EU Tech Chamber has a twenty year mission to bring this vision of the new responsibility to the whole world, and to that end, we have built our new “Tech.Forum”. This is based on our virtual EU Tech Center which we introduced earlier in the year. That was aimed at and reserved for our EU Tech and Senate members. The Tech.Forum uses the same technology and offers the same range of networking possibilities – only we are aiming globally. We propose a new tech network for the new world that we all see the need for. We will generate the exchange of ideas; we will keep open minds on the way the future will develop; we will invite the innovative thinking we need going into that future from every corner of the world, and from every entrepreneur, financier, industrialist, and NGO committed to finding the solutions we need so badly. One way of looking at it is as Wikipedia for networking. Like Wikipedia, it is free; like Wikipedia, it is growing.

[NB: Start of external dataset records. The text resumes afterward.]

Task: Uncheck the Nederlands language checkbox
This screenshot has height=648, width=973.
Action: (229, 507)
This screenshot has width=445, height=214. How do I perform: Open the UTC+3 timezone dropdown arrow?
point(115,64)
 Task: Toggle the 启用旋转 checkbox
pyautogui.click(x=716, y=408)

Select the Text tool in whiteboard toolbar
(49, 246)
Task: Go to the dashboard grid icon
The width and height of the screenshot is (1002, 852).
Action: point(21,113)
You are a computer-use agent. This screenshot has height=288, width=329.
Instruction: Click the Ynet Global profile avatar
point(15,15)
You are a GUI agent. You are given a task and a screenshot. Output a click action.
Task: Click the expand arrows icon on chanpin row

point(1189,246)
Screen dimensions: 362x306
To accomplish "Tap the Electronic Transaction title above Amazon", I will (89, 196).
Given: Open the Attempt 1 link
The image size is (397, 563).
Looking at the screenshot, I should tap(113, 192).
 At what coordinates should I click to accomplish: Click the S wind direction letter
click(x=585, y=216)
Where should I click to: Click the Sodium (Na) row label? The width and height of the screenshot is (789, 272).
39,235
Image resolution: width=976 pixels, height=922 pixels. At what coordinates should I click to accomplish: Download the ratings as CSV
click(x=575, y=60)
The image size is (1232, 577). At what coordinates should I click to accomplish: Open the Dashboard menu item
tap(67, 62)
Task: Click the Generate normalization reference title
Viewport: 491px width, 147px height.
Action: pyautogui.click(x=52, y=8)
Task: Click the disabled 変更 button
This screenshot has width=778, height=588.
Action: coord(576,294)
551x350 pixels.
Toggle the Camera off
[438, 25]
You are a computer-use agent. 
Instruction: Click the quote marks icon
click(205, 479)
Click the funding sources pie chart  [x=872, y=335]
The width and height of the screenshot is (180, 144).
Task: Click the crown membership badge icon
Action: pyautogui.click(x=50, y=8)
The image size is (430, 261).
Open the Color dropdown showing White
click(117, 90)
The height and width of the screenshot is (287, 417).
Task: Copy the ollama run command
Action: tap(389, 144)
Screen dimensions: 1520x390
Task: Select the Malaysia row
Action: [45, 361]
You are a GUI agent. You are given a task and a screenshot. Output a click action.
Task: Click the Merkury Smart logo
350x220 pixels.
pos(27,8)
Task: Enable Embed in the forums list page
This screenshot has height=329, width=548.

Nearly 7,000 companies have come on board, and interest is increasing on a daily basis. Of course, the numbers may be daunting: how could anyone find their way around? We offer three stages: simply log on, see what’s happening, and choose something you would like to listen in to; secondly, you can connect more formerly, probably (but not necessarily) to make your own contribution; or finally, you can opt to contact one of our managers, who will note your specific interests and set up virtual meetings so you can find like-minded people with whom you can develop a mutually beneficial relationship.
There are so many questions, so many challenges ahead – will Bitcoin replace traditional currencies – and if so, with what consequences? How will the colonisation of space impact life on earth? To what extent will AI revolutionise all our lives and businesses? How will we guide, direct, and stay in control of an intelligence greater than our own? And most pressingly, how are we going to develop the technologies to upgrade our carbon-dependent economies? These, and other burning questions, will be our central concern. And at the heart of our endeavours will be our mantra: Technology Obliges – with the mission to Build the World’s Leading Tech Network. Mission Impossible? Surely not! At this crucial point in the world’s history, optimism becomes a paramount responsibility. The alternative is simply unthinkable.